#### Page text ####
Ok double the stupid!!

June 7, 2009 @ 7:22 pm | Comment

Ok not done yet..(triple the st.. oh whatever) and China can not afford to rake up that past. Especially now, since this could restart some things again amidst the prevailing economic downturn. The reason my comment sounds like (and is) ‘talking from both sides..’ because I’m saying the deaths especially of students should be a blot on any government’s memory, I stand by that. But now should the 1.3 billion start grieving, practically speaking, that would be a disaster.

I don’t know if this makes sense to anyone other than obviously me.

June 7, 2009 @ 7:31 pm | Comment

I know people are happy with the government here, relatively. But one big reason why they don;’t think about the TAM incident any more is that it has been erased. Those who were there still think about it and care about in one way or another. And many, many educated people here are ignorant about the details of TAM. My own Chinese teacher, a brilliant person, a good party member and global traveler sat transfixed as I explained to her how we in the West saw the event. She had never heard of Tank Man. I showed her the photos and she said she had no idea, just like most of my colleagues in my office. There is a lot of ignorance about something that happened relatively recently and that has ben preserved so vividly in print, photograph and video.

I don’t insist, ever, that anyone grieve. I would like them to know, or at least have the option to know. I put up all these things on TAM for myself, because this is how I feel. I inflict it on no one. This is my way of dealing with one of the most unforgettable and momentous events that occurred in my life. TAM was a huge turning point in China’s history. Anyone who does not understand it and how it influenced government thinking ever after cannot truly understand modern China.

June 7, 2009 @ 7:37 pm | Comment

Something cannot be “a blot” without being remembered. That is the entire point of a blot – to show and tell people that something bad was done. No remembrance, no blot.
#### Material provided ####
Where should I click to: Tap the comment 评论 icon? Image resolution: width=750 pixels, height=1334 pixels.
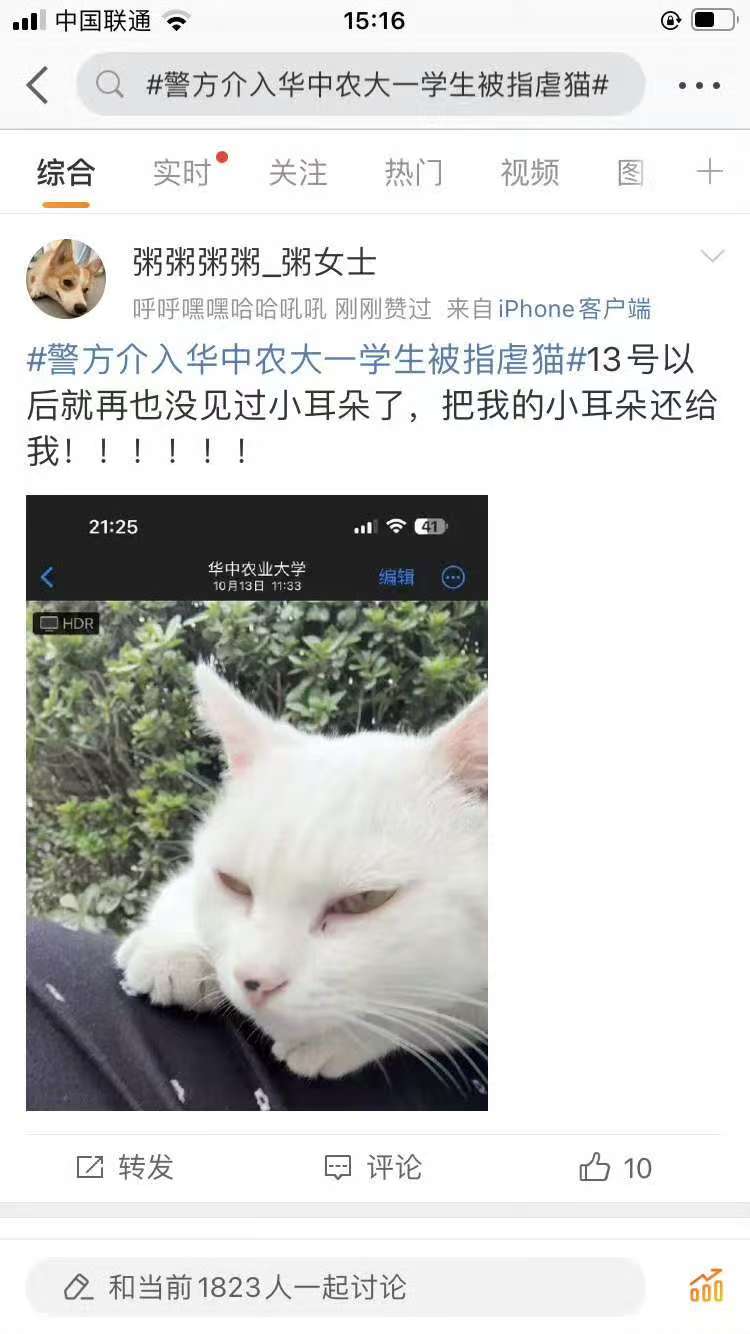coord(338,1167)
####
§ **Task brief**: Reproduce the blog comment thread word for word, from start to finish.

§ **Task answer**:
Ok double the stupid!!

June 7, 2009 @ 7:22 pm | Comment

Ok not done yet..(triple the st.. oh whatever) and China can not afford to rake up that past. Especially now, since this could restart some things again amidst the prevailing economic downturn. The reason my comment sounds like (and is) ‘talking from both sides..’ because I’m saying the deaths especially of students should be a blot on any government’s memory, I stand by that. But now should the 1.3 billion start grieving, practically speaking, that would be a disaster.

I don’t know if this makes sense to anyone other than obviously me.

June 7, 2009 @ 7:31 pm | Comment

I know people are happy with the government here, relatively. But one big reason why they don;’t think about the TAM incident any more is that it has been erased. Those who were there still think about it and care about in one way or another. And many, many educated people here are ignorant about the details of TAM. My own Chinese teacher, a brilliant person, a good party member and global traveler sat transfixed as I explained to her how we in the West saw the event. She had never heard of Tank Man. I showed her the photos and she said she had no idea, just like most of my colleagues in my office. There is a lot of ignorance about something that happened relatively recently and that has ben preserved so vividly in print, photograph and video.

I don’t insist, ever, that anyone grieve. I would like them to know, or at least have the option to know. I put up all these things on TAM for myself, because this is how I feel. I inflict it on no one. This is my way of dealing with one of the most unforgettable and momentous events that occurred in my life. TAM was a huge turning point in China’s history. Anyone who does not understand it and how it influenced government thinking ever after cannot truly understand modern China.

June 7, 2009 @ 7:37 pm | Comment

Something cannot be “a blot” without being remembered. That is the entire point of a blot – to show and tell people that something bad was done. No remembrance, no blot.